According to the proposal, the GDPR shall not limit the Swedish constitutional provisions on freedom of the press and freedom of expression. The proposal introduces an exemption from certain provisions of the GDPR for the processing of personal data for journalistic purposes or for academic, artistic or literary expression.
The GDPR sets 16 as the age limit for parental consent for processing of personal data in relation to offers of information society services (such as social media, search engines and applications) and allows Member States’ legislation to reduce it to the lowest of 13. The proposal sets out that the age limit for parental consent in Sweden shall be 13. For younger children, consent must be given or approved by a custodial parent. How consent from a custodial parent should be given is not proposed by the Data Protection Commission.
Furthermore, the Data Protection Commission seeks to clarify how some of the legal grounds enshrined in the GDPR for the processing of personal data will be established in Swedish law. For instance, the legal ground “legal obligation” should apply if it follows from a legislative act, other statute, collective agreement or decision issued pursuant to an act or other statute.
The general rule according to the GDPR is that processing of sensitive personal data is prohibited, unless applies in the GDPR or in national law. In line with this, the proposed Data Protection Act introduces supporting provisions for the processing of sensitive personal data, under certain conditions, in the areas of employment law, health and medical care, social care, archiving and statistical activities.
The Data Protection Commission proposes that the requirements regarding processing of personal identity numbers should remain the same as today and that Section 22 of the Personal Data Act should be transferred to the new Data Protection Act as it fulfils the requirements of GDPR. This means that the requirements for processing personal identity numbers will remain the same.

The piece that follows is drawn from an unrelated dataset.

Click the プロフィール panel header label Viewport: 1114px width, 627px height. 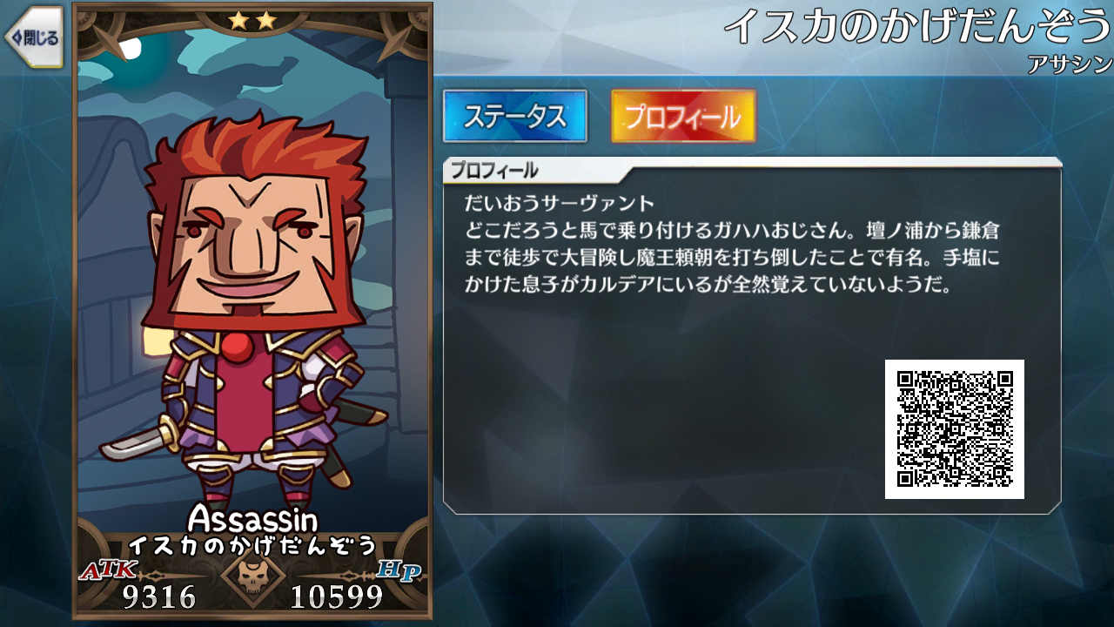494,171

The Data Protection Act introduces new provisions regarding the confidentiality obligations of data protection officers (“DPO”). In the private sector, according to the Data Protection Act, DPOs will be bound by confidentiality where the DPO has acquired knowledge of personal or financial circumstances of an individual.
The Data Protection Commission proposes restrictions for data subject’s rights under the GDPR. For instance, the right to access shall not apply if the personal data is subjected to secrecy or as a main rule where personal data is contained in running texts that constitute rough drafts or notes. According to the proposal, the right to compensation from the data controller or data processor, for damages suffered as a result of a breach of the GDPR, should also apply to the new Data Protection Act or further related Swedish laws that are complementary to the GDPR. Furthermore, the Data Protection Commission proposes that even governmental authorities shall be able to be imposed with administrative fines if they violate the data protection regulations, just as enterprises or other private parties.
The proposed Data Protection Act outlines the supplementary provisions adapting Swedish law to the GDPR, however, the new Swedish legal framework concerning data protection under the GDPR will only be seen in its entirety when further sectorial laws, Government regulations and regulations of the Swedish data protection authority are issued.